• What is being asked:
What appears from the first line of the records below through the line containing "Task: Open the View ribbon tab" must be reproduced verbatim.

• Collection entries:
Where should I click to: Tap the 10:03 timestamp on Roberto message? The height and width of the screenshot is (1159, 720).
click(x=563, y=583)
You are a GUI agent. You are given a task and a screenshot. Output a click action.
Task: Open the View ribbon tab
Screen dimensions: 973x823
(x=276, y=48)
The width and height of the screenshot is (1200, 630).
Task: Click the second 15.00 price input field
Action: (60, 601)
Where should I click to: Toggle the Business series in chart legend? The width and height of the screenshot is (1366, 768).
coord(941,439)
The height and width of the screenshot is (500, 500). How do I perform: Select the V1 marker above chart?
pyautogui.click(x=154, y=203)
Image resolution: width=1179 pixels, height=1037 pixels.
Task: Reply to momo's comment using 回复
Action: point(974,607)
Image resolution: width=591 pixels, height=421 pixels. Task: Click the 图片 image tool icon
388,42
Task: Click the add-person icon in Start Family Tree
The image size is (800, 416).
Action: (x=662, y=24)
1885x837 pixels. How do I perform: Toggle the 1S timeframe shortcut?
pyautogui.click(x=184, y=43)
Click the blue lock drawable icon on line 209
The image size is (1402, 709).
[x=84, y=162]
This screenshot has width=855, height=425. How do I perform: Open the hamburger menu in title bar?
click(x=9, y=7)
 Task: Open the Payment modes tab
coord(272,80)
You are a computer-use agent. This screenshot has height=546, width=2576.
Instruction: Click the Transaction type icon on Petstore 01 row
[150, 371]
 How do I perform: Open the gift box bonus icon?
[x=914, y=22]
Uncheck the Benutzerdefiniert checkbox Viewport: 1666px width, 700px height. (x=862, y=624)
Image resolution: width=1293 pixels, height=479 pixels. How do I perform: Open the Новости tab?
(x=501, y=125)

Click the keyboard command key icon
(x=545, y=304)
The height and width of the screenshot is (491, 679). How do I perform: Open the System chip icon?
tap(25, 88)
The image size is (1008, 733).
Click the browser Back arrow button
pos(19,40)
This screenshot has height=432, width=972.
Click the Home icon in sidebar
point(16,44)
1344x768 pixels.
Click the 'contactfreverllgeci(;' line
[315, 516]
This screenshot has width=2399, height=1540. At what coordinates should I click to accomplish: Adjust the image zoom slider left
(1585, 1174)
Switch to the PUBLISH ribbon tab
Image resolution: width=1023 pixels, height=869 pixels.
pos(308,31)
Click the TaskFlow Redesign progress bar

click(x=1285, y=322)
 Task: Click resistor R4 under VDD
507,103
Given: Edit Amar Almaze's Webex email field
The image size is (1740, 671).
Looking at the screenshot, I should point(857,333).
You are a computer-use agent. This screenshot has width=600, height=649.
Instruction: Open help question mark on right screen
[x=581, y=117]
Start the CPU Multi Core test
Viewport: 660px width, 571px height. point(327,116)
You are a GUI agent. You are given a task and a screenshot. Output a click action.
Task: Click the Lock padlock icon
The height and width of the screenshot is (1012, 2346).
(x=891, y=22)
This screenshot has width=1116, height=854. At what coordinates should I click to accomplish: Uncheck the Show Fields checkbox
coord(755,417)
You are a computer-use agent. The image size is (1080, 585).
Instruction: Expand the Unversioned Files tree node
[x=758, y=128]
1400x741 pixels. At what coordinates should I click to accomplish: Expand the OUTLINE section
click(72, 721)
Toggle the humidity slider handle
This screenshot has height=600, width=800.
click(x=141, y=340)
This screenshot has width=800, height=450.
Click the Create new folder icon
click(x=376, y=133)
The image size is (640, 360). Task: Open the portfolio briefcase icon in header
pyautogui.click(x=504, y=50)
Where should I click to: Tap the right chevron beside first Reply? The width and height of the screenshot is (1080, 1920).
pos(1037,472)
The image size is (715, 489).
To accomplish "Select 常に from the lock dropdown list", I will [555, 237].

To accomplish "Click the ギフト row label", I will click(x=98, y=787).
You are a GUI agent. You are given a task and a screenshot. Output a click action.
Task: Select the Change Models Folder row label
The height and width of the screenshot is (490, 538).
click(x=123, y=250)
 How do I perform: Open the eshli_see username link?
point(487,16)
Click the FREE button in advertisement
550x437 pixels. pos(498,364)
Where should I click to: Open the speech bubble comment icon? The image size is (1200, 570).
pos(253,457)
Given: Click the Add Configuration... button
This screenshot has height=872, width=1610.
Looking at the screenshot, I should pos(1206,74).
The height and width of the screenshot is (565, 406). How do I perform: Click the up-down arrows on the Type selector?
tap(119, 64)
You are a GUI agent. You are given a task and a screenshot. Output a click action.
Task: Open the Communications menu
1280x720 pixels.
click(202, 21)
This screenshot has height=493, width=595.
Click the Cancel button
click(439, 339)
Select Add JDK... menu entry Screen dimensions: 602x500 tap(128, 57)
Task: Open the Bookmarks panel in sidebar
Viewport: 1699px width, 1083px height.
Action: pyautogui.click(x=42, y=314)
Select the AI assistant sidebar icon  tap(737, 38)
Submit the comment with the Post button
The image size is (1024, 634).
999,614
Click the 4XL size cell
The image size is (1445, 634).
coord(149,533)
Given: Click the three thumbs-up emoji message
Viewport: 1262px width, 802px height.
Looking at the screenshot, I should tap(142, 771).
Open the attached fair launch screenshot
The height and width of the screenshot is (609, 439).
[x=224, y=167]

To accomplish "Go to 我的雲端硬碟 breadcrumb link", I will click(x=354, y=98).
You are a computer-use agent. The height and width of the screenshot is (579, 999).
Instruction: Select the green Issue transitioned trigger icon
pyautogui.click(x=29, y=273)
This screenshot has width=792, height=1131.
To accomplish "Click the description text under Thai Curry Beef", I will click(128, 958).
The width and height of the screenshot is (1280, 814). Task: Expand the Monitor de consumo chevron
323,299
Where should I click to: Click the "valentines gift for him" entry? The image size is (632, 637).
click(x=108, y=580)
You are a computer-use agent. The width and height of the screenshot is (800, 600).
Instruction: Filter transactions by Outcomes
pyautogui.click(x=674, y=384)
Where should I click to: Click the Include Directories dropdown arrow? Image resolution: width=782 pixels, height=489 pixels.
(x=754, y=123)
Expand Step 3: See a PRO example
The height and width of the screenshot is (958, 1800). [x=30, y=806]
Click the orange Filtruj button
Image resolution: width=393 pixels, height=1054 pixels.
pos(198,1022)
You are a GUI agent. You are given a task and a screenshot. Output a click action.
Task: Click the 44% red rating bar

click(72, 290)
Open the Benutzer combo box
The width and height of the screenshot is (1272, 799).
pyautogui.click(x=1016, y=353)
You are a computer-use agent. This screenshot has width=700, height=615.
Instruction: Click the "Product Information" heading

• Reply:
Where should I click to: Tap the 10:03 timestamp on Roberto message? The height and width of the screenshot is (1159, 720).
click(x=563, y=583)
You are a GUI agent. You are given a task and a screenshot. Output a click action.
Task: Open the View ribbon tab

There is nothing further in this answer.